We Should Hang Out Sometime


Sundquist, Josh. We Should Hang Out Sometime: Embarrassingly, A True Story. New York: Little, Brown & Co., 2014. 978-0-316-25102-0. 326 p. $18.00. Gr. 7+.

“When I was twenty-five years old, it came to my attention that I had never had a girlfriend.” So begins Josh Sundquist’s quasi-scientific quest to revisit each of his almost-relationships, formulate a hypothesis about what went wrong, and reach some conclusions about his girlfriend-less state. His investigative process involves tracking each girl down and meeting up for a platonic lunch date, where he attempts to pin down the reasons why they never attained boyfriend-girlfriend status. Along the way he addresses his own insecurities about growing up as an amputee (he lost one of his legs to Ewing’s sarcoma at age 9) despite his subsequent success as a Paralympic skier. His candid, self-deprecating recollections of the many times his artificial leg landed him in awkward situations on dates are among the book’s funniest. Sprinkled throughout are charts and graphs that Josh uses to illustrate his problems with acquiring a girlfriend.

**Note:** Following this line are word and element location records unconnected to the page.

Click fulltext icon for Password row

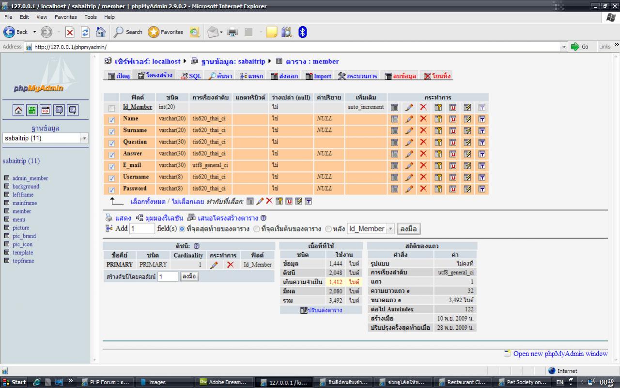pos(482,189)
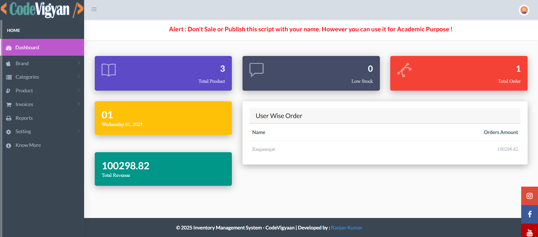Click the YouTube social icon
The image size is (538, 237).
tap(529, 232)
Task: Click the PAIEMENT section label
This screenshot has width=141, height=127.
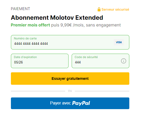Action: point(21,9)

This is a hilariously cringe-inducing memoir about one young man’s path to realizing that he is worthy of love, just the way he is. Many readers will especially appreciate the way that Josh sticks to his values throughout all of his adventures and misadventures. I would recommend this memoir to fans of Aaron Hartzler’sRapture Practice (Little, Brown 2013), as well as reader’s of Don Calame’s slightly rowdier Swim the Fly series.

Josh Sundquist is a popular YouTube presence (his channel: https://www.youtube.com/channel/UC_emNizR6F0IYAu68pl3Y1Q) and his videos endearingly chronicle his quest to fill the “girlfriend-shaped hole in [his] heart.” Playing a clip or two would be a great addition to a booktalk for this title. And some of the passages are too funny not to read aloud. My personal favorite is this one in which Josh describes his father’s probable future physique: “Just a gray-haired head and bean-pole arms popping out of a pair of wool trousers hiked up to his armpits like a strapless dress.”